Bookshelf v7.5: Using an External Security Adapter

Implementing Siebel eBusiness Applications on DB2 UDB for OS/390 and z/OS > Security > OS/390 and z/OS Security >

Using an External Security Adapter

An external security adapter is an interface that lets you use an external system to authenticate users. For example, you might employ an LDAP (Lightweight Data Access Protocol) repository, a protocol for storing and retrieving directory-related information that includes authentication services.

Using an external security adapter makes administration easier, because you do not have to create an account for each Siebel application user on the OS/390 host. You can instead create a few generic database accounts that are used by multiple Siebel users.

When users log onto the Siebel application, the external security adapter validates user names, passwords, user roles, and database credentials against the information in the external system. If the external security adapter finds a match, it retrieves a generic set of user credentials (username and password) that supply access to the database.

NOTE: For LDAP, the generic set of user credentials can be the same for every user, if desired.

The following paragraphs summarize the steps required to configure LDAP for use with Siebel eBusiness Applications. For detailed instructions on how to configure LDAP, refer to Applications Administration Guide and Security Guide for Siebel eBusiness Applications.

The default user objectclass in LDAP is inetOrgPerson (or one of its descendants). The user ID can be stored in the uid attribute, the password in the userpassword attribute, and the database credentials in any unused directory string-type attribute, such as mail.

Database credentials should take the following form:

username=db_user password=db_password

where:

db_user = a valid user ID with appropriate access; it need not be a Siebel user.

db_password = the password for the given user ID (in lowercase characters).

NOTE: The values for user name and password must be lowercase.
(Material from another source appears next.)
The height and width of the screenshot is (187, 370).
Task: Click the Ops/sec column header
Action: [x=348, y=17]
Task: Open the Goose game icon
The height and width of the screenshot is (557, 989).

The credential contains one space between the two parameters and no additional spaces.

You must configure LDAP in several different locations, as described below.

To configure LDAP

Edit the appropriate Siebel Application Object Managers (AOM):

Launch Siebel Call Center or another Siebel application and activate Server Manager. For instructions on how to use Server Manager, refer to Siebel Server Administration Guide.

Locate the applicable configuration file for your application (for example, uagent.cfg for Call Center) and supply the following information in the [LDAP] section of the file:


Parameter	Description
`ServerName`	LDAP server host name
`Port`	LDAP port (usually 389)
`BaseDN`	Represents the location in LDAP where users are located.
`UsernameAttributeType`	User ID
`PasswordAttributeType`	User password
`CredentialsAttributeType`	Mail

Edit the eapps.cfg file of your Siebel Web Server Extension.
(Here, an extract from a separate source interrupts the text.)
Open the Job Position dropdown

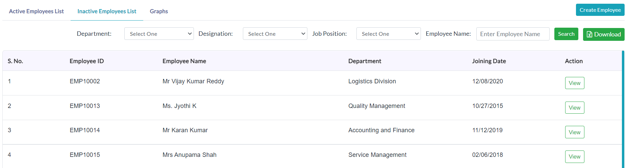[x=388, y=34]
Locate the eapps.cfg file in the binary subdirectory of your Siebel Web Server Extension installation directory.

Open the eapps.cfg file using any text editor, such as Notepad on Windows or vi on UNIX, and edit it appropriately for your environment, using the following example:

[/callcenter_enu]

AnonUserName = user1

AnonPassword = password1

NOTE: Make sure the parameters AnonUserName and AnonPassword for the application you are using are valid for a Siebel user that exists in your LDAP server.

If your enterprise uses applications such as Siebel eService, and you want users to be able to self-register or you want to use a delegated administrator, you must revise and activate the following workflows:

User Registration Company Information (SCW)

User Registration Forgot Password Process

User Registration Initial Process

User Registration SubProcess

User Registration Process

User Registration Individual Information (SCW)

Set the following system OS Preferences:


Parameter	Value	Description
`SecExternalUserAdministration`	`FALSE`	Allows user-administration with LDAP for Siebel eBusiness Applications.
`SecThickClientExtAuthent`	`TRUE`	Allows users to log into a Siebel application through the Siebel Web Client, using LDAP for authentication.
`Security Adapter CRC`	`0` (zero)	Not used in this case. For more information, see the Siebel Bookshelf CD-ROM.

Configure the applications your enterprise uses for LDAP by setting the SecurityAdapter parameter to LDAP in their Application Object Manager, using the instructions in Step 1. In this example, sccobjmgr_enu is the object manager for Siebel Call Center.

To set all Siebel applications to use LDAP, using the command-line tool srvrmgr, enter the following command:

change ent param SecurityAdapter=LDAP

To change an individual application, enter the following command:

change param SecurityAdatper=LDAP for comp YourAppObjMgr_lang

where:

YourAppObjMgr is the name of the Application Object Manager that applies, appended by the three-letter language prefix, such as sccobjmgr_enu for Siebel Call Center.